What needs to be done – Return exactly the lines of the records below, from the line containing "Identify the location of cursor." through the line containing "pyautogui.click(x=684, y=960)", inclusive, and nothing else.

Provided records –

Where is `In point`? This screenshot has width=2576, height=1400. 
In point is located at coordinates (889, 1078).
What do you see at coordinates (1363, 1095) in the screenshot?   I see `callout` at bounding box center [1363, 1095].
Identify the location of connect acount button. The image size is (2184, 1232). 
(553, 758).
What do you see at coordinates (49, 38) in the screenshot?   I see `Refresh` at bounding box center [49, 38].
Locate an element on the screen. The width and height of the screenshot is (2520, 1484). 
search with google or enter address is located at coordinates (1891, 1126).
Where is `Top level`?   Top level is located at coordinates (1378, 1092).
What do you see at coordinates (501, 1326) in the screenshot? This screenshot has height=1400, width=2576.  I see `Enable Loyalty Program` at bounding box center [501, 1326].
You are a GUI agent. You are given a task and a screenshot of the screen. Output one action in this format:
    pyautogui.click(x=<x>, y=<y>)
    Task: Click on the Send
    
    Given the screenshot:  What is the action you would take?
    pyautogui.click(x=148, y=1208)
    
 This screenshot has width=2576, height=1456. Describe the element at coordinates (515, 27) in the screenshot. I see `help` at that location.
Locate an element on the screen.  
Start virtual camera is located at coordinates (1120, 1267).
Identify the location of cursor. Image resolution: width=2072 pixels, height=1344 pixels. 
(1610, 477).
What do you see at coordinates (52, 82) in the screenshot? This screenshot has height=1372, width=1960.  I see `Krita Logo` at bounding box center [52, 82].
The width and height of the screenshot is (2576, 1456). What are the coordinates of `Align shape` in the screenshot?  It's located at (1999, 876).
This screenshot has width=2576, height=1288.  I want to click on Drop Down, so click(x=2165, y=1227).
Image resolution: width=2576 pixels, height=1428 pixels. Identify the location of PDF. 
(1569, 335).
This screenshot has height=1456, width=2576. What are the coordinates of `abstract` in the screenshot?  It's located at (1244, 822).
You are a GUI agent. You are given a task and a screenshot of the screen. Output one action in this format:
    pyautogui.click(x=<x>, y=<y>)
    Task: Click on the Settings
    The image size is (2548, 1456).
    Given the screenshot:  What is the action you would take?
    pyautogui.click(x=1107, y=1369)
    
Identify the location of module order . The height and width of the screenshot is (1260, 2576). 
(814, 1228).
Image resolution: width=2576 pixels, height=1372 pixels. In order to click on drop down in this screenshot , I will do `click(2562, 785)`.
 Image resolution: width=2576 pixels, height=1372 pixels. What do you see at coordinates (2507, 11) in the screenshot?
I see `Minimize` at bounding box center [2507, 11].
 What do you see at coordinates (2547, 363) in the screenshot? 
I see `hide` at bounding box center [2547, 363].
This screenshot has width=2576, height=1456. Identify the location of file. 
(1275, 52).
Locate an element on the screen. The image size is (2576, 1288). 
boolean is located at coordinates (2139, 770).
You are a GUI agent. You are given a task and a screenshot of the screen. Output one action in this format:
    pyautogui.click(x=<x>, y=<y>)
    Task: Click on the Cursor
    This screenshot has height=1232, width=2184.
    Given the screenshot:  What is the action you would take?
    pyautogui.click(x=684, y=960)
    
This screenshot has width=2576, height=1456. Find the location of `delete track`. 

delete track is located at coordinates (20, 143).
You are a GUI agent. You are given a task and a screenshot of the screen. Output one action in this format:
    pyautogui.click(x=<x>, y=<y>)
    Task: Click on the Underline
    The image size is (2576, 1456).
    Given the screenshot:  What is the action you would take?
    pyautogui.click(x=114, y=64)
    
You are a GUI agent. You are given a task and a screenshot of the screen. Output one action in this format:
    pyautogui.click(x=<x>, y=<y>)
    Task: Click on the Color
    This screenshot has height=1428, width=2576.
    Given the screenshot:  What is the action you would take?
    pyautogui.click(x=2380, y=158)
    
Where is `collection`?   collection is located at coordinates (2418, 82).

Response –
Identify the location of cursor. Image resolution: width=2072 pixels, height=1344 pixels. 
(1610, 477).
What do you see at coordinates (52, 82) in the screenshot? This screenshot has height=1372, width=1960.  I see `Krita Logo` at bounding box center [52, 82].
The width and height of the screenshot is (2576, 1456). What are the coordinates of `Align shape` in the screenshot?  It's located at (1999, 876).
This screenshot has width=2576, height=1288.  I want to click on Drop Down, so click(x=2165, y=1227).
Image resolution: width=2576 pixels, height=1428 pixels. Identify the location of PDF. 
(1569, 335).
This screenshot has height=1456, width=2576. What are the coordinates of `abstract` in the screenshot?  It's located at (1244, 822).
You are a GUI agent. You are given a task and a screenshot of the screen. Output one action in this format:
    pyautogui.click(x=<x>, y=<y>)
    Task: Click on the Settings
    The image size is (2548, 1456).
    Given the screenshot:  What is the action you would take?
    pyautogui.click(x=1107, y=1369)
    
Identify the location of module order . The height and width of the screenshot is (1260, 2576). 
(814, 1228).
Image resolution: width=2576 pixels, height=1372 pixels. In order to click on drop down in this screenshot , I will do `click(2562, 785)`.
 Image resolution: width=2576 pixels, height=1372 pixels. What do you see at coordinates (2507, 11) in the screenshot?
I see `Minimize` at bounding box center [2507, 11].
 What do you see at coordinates (2547, 363) in the screenshot? 
I see `hide` at bounding box center [2547, 363].
This screenshot has width=2576, height=1456. Identify the location of file. 
(1275, 52).
Locate an element on the screen. The image size is (2576, 1288). 
boolean is located at coordinates (2139, 770).
You are a GUI agent. You are given a task and a screenshot of the screen. Output one action in this format:
    pyautogui.click(x=<x>, y=<y>)
    Task: Click on the Cursor
    This screenshot has height=1232, width=2184.
    Given the screenshot:  What is the action you would take?
    pyautogui.click(x=684, y=960)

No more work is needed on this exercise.